The number of individuals entering a personal insolvency procedure shows few signs of abating as the rolling 12-month insolvency continues to rise, representing the highest Quarter 3 figure since 2010.
The figures, released by the Insolvency Service today, reveal that there were 30,879 individuals entering either bankruptcy (4,122), a debt relief order (6,784) or an individual voluntary arrangement or IVA (19,973) in the third quarter of 2019.
Further, the statistics show that 1 in 365 adults entered a personal insolvency procedure in the rolling 12 months to the end of Quarter 3, being 30 September 2019, up from 1 in 382 adults in the rolling 12 months to the end of Quarter 2.
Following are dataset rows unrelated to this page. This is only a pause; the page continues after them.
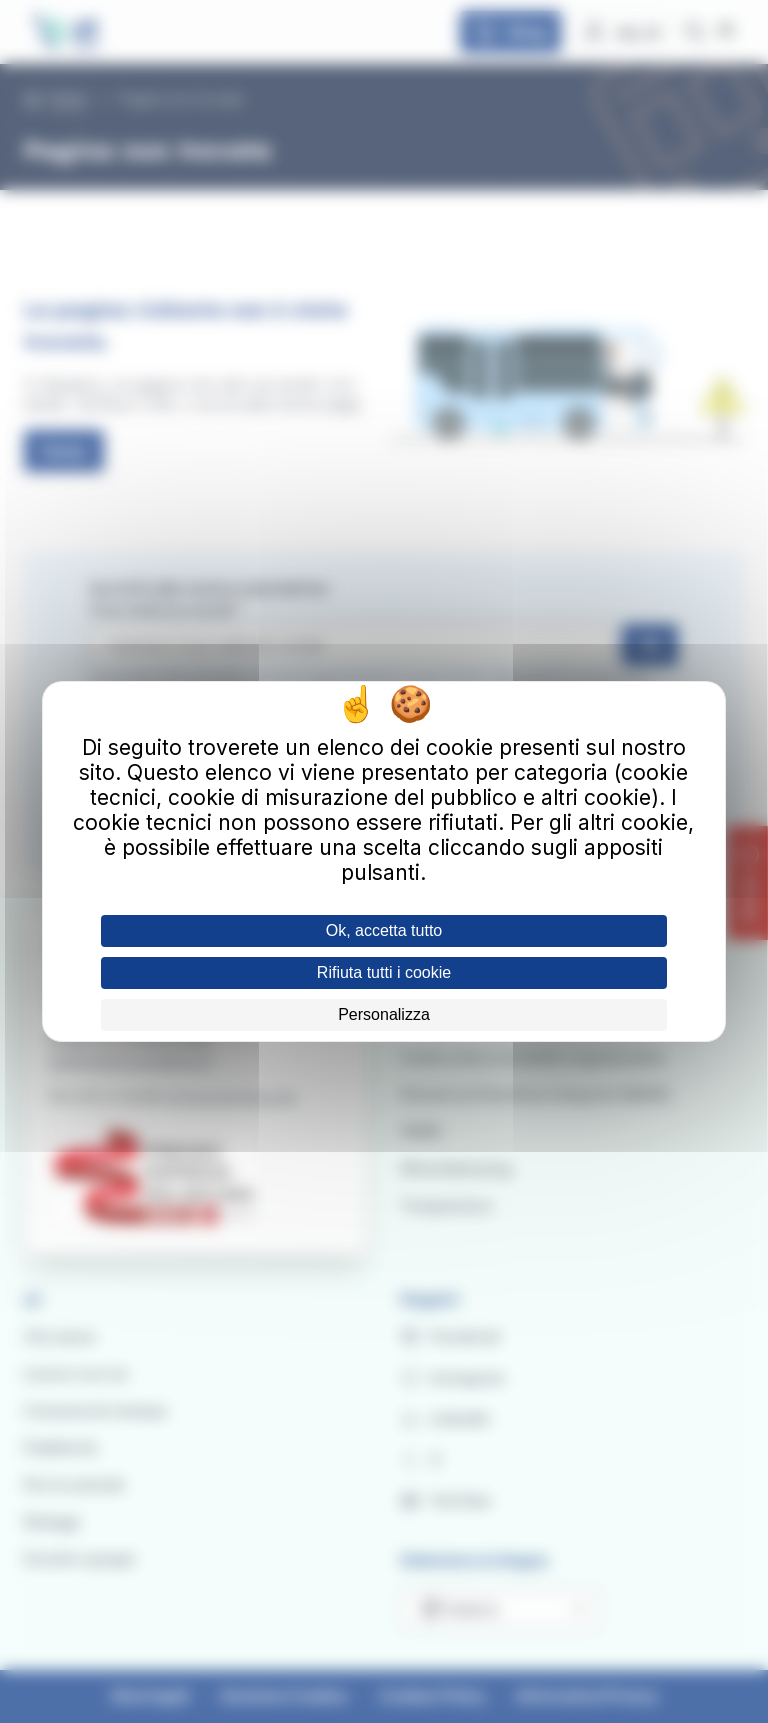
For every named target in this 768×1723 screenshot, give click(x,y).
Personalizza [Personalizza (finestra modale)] (384, 1014)
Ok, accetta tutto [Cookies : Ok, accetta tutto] (384, 930)
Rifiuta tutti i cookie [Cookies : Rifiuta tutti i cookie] (384, 972)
Alec Pillmoor, personal insolvency partner at RSM, said:
‘As we predicted, despite already seeing near decade long highs over the last 18 months, personal insolvency numbers continue to rise and have exceeded 30,000 for the fourth successive quarter for the first time since 2011 and recorded the highest quarter three total since 2010. Longer term we would anticipate that this will increase further as following a recent YouGov poll, conducted on behalf of the StepChange Debt Charity, 29 per cent of Brits expect their finances to actually get worse in the next year.
'The latest figures for Q3 show a significant increase of an 22.7 per cent in the levels of personal insolvencies when compared to the same quarter last year. Whilst there are certain macro and micro economic factors at work, particularly given the current economic and political uncertainty, personal insolvency numbers continue to indicate that despite high employment levels and low interest rates, customers remain over-optimistic when it comes to estimating their ability to meet repayment demands when they fall due.
'Looking into the numbers, we continue to show concern at the steady rise in the proportion of personal insolvencies affecting the 18-25 age group. We estimate this age group now accounts for over 7 per cent of the total insolvencies in a single quarter for the first time.
‘Continued access to easy money, and the prevalence of a cashless society makes it increasingly difficult for consumers to monitor their spending and maintain a budget effectively. Moreover, it is entirely feasible that those within the 18-25 age group are without financial experience or understanding, and in the absence of sufficient education from schools or finance providers, it is difficult to see these trends slowing any time soon.’